**GIVEN TEXT:**
────────

Viewed from space, one of the most striking features of our home planet is the water, in both liquid and frozen forms, that covers approximately 75% of the Earth’s surface. Geologic evidence suggests that large amounts of water have likely flowed on Earth for the past 3.8 billion years—most of its existence. Believed to have initially arrived on the surface through the emissions of ancient volcanoes, water is a vital substance that sets the Earth apart from the rest of the planets in our solar system. In particular, water appears to be a necessary ingredient for the development and nourishment of life.

Earth is a water planet: three-quarters of the surface is covered by water, and water-rich clouds fill the sky. (NASA.)

Water, Water, Everywhere

Water is practically everywhere on Earth. Moreover, it is the only known substance that can naturally exist as a gas, a liquid, and solid within the relatively small range of air temperatures and pressures found at the Earth’s surface.

Water is the only common substance that can exist naturally as a gas, liquid, or solid at the relatively small range of temperatures and pressures found on the Earth’s surface. Sometimes, all three states are even present in the same time and place, such as this wintertime eruption of a geyser in Yellowstone National Park. (Photograph ©2008 haglundc. )

In all, the Earth’s water content is about 1.39 billion cubic kilometers (331 million cubic miles), with the bulk of it, about 96.5%, being in the global oceans. As for the rest, approximately 1.7% is stored in the polar icecaps, glaciers, and permanent snow, and another 1.7% is stored in groundwater, lakes, rivers, streams, and soil. Only a thousandth of 1% of the water on Earth exists as water vapor in the atmosphere.

Despite its small amount, this water vapor has a huge influence on the planet. Water vapor is a powerful greenhouse gas, and it is a major driver of the Earth’s weather and climate as it travels around the globe, transporting latent heat with it. Latent heat is heat obtained by water molecules as they transition from liquid or solid to vapor; the heat is released when the molecules condense from vapor back to liquid or solid form, creating cloud droplets and various forms of precipitation.

Water vapor—and with it energy—is carried around the globe by weather systems. This satellite image shows the distribution of water vapor over Africa and the Atlantic Ocean. White areas have high concentrations of water vapor, while dark regions are relatively dry. The brightest white areas are towering thunderclouds. The image was acquired on the morning of September 2, 2010 by SEVIRI aboard METEOSAT-9. [Watch this animation (23 MB QuickTime) of similar data to see the movement of water vapor over time.] (Image ©2010 EUMETSAT. )

For human needs, the amount of freshwater on Earth—for drinking and agriculture—is particularly important. Freshwater exists in lakes, rivers, groundwater, and frozen as snow and ice. Estimates of groundwater are particularly difficult to make, and they vary widely. (The value in the above table is near the high end of the range.)

────────

**DATA PROVIDED:**
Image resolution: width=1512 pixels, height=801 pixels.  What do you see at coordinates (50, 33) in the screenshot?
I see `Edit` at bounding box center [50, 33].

────────

**DO THIS:** Extend the passage about Earth's water beyond its final sentence, keeping the same informative tone.

**THE RESPONSE:**
Groundwater may constitute anywhere from approximately 22 to 30% of fresh water, with ice (including ice caps, glaciers, permanent snow, ground ice, and permafrost) accounting for most of the remaining 78 to 70%.

A Multi-Phased Journey

The water, or hydrologic, cycle describes the pilgrimage of water as water molecules make their way from the Earth’s surface to the atmosphere and back again, in some cases to below the surface. This gigantic system, powered by energy from the Sun, is a continuous exchange of moisture between the oceans, the atmosphere, and the land.

Earth’s water continuously moves through the atmosphere, into and out of the oceans, over the land surface, and underground. ( Image courtesy NOAA National Weather Service Jetstream. )

Studies have revealed that evaporation—the process by which water changes from a liquid to a gas—from oceans, seas, and other bodies of water (lakes, rivers, streams) provides nearly 90% of the moisture in our atmosphere. Most of the remaining 10% found in the atmosphere is released by plants through transpiration. Plants take in water through their roots, then release it through small pores on the underside of their leaves. In addition, a very small portion of water vapor enters the atmosphere through sublimation, the process by which water changes directly from a solid (ice or snow) to a gas. The gradual shrinking of snow banks in cases when the temperature remains below freezing results from sublimation.

Together, evaporation, transpiration, and sublimation, plus volcanic emissions, account for almost all the water vapor in the atmosphere that isn’t inserted through human activities. While evaporation from the oceans is the primary vehicle for driving the surface-to-atmosphere portion of the hydrologic cycle, transpiration is also significant. For example, a cornfield 1 acre in size can transpire as much as 4,000 gallons of water every day.

After the water enters the lower atmosphere, rising air currents carry it upward, often high into the atmosphere, where the air is cooler. In the cool air, water vapor is more likely to condense from a gas to a liquid to form cloud droplets. Cloud droplets can grow and produce precipitation (including rain, snow, sleet, freezing rain, and hail), which is the primary mechanism for transporting water from the atmosphere back to the Earth’s surface.

When precipitation falls over the land surface, it follows various routes in its subsequent paths. Some of it evaporates, returning to the atmosphere; some seeps into the ground as soil moisture or groundwater; and some runs off into rivers and streams. Almost all of the water eventually flows into the oceans or other bodies of water, where the cycle continues. At different stages of the cycle, some of the water is intercepted by humans or other life forms for drinking, washing, irrigating, and a large variety of other uses.

Groundwater is found in two broadly defined layers of the soil, the “zone of aeration,” where gaps in the soil are filled with both air and water, and, further down, the “zone of saturation,” where the gaps are completely filled with water. The boundary between these two zones is known as the water table, which rises or falls as the amount of groundwater changes.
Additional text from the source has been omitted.